Armutsland Deutschland? Bundesregierung stellt bedrohliche Entwicklungen fest

Armutsland Deutschland? Bundesregierung stellt bedrohliche Entwicklungen fest
Symbolbild
Etwas ist faul im Staate Deutschland. Das sagen nicht (nur) Verschwörungstheoretiker. Nein, diesmal hat sich die Bundesregierung selbst besorgt gezeigt - über das Auseinanderdriften der Gesellschaft in reich und arm.

Same procedure as every year. Jedes Jahr erscheinen mehrmals Berichte, in denen über die wachsende Schere zwischen arm und reich in Deutschland geklagt wird. Die Politik reagiert stets nachdenklich. Doch einige Tage später ist alles vergessen.

Im neuen Armutsbericht der Bundesregierung warnt diese vor den Gefahren eines wachsenden Gefälles zwischen den wohlhabenden und einkommensschwachen Gesellschaftsschichten, berichtet die Süddeutsche Zeitung. Die Bundesregierung hat die endgültige Fassung des Berichts noch nicht veröffentlicht.

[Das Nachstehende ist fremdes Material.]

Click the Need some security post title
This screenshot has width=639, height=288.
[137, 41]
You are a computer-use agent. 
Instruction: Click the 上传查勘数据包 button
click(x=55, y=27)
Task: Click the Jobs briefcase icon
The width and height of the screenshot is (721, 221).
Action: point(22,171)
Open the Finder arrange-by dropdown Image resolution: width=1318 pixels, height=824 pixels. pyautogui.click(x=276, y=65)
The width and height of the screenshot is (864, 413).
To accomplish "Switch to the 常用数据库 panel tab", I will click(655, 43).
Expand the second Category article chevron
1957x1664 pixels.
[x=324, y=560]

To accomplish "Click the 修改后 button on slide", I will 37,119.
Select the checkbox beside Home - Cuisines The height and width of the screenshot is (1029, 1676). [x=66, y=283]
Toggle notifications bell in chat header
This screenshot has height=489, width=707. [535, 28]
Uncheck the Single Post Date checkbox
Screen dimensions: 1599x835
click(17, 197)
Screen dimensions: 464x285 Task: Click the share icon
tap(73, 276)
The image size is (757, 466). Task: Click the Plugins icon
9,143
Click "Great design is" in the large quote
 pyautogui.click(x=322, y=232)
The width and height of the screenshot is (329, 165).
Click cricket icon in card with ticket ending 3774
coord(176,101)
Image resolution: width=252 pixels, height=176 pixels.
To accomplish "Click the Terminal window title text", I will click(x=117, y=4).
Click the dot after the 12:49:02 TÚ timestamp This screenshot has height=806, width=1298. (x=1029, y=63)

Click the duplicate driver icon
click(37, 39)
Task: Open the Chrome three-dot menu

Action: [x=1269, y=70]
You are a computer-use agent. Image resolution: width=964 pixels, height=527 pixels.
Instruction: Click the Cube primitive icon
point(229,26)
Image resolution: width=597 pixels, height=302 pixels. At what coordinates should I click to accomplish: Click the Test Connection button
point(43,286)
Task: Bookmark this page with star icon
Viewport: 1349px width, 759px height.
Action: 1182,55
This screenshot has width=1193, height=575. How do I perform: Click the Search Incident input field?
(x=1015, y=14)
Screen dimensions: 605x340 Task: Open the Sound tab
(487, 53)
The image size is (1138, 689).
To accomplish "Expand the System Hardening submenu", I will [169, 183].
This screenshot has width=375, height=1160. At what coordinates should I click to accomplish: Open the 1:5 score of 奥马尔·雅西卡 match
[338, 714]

Sind die Unterschiede zwischen arm und reich zu groß und wird erworbener Reichtum als überwiegen leistungslos empfunden, so kann dies die Akzeptanz der Wirtschafs- und Gesellschaftsordnung verringern", steht der Süddeutschen zufolge im Bericht. Wenigverdiener würden ihre Anstrengungen vielfach als nicht ausreichend respektiert wahrnehmen.

Den Finanzschwachen seien Aufstiegschancen für sich selbst und ihre Kinder wichtig. Sollten diese nicht vorhanden sein, "kann dies in allen Gesellschaftsschichten zu Verunsicherung führen", zitiert die Süddeutsche den Bericht.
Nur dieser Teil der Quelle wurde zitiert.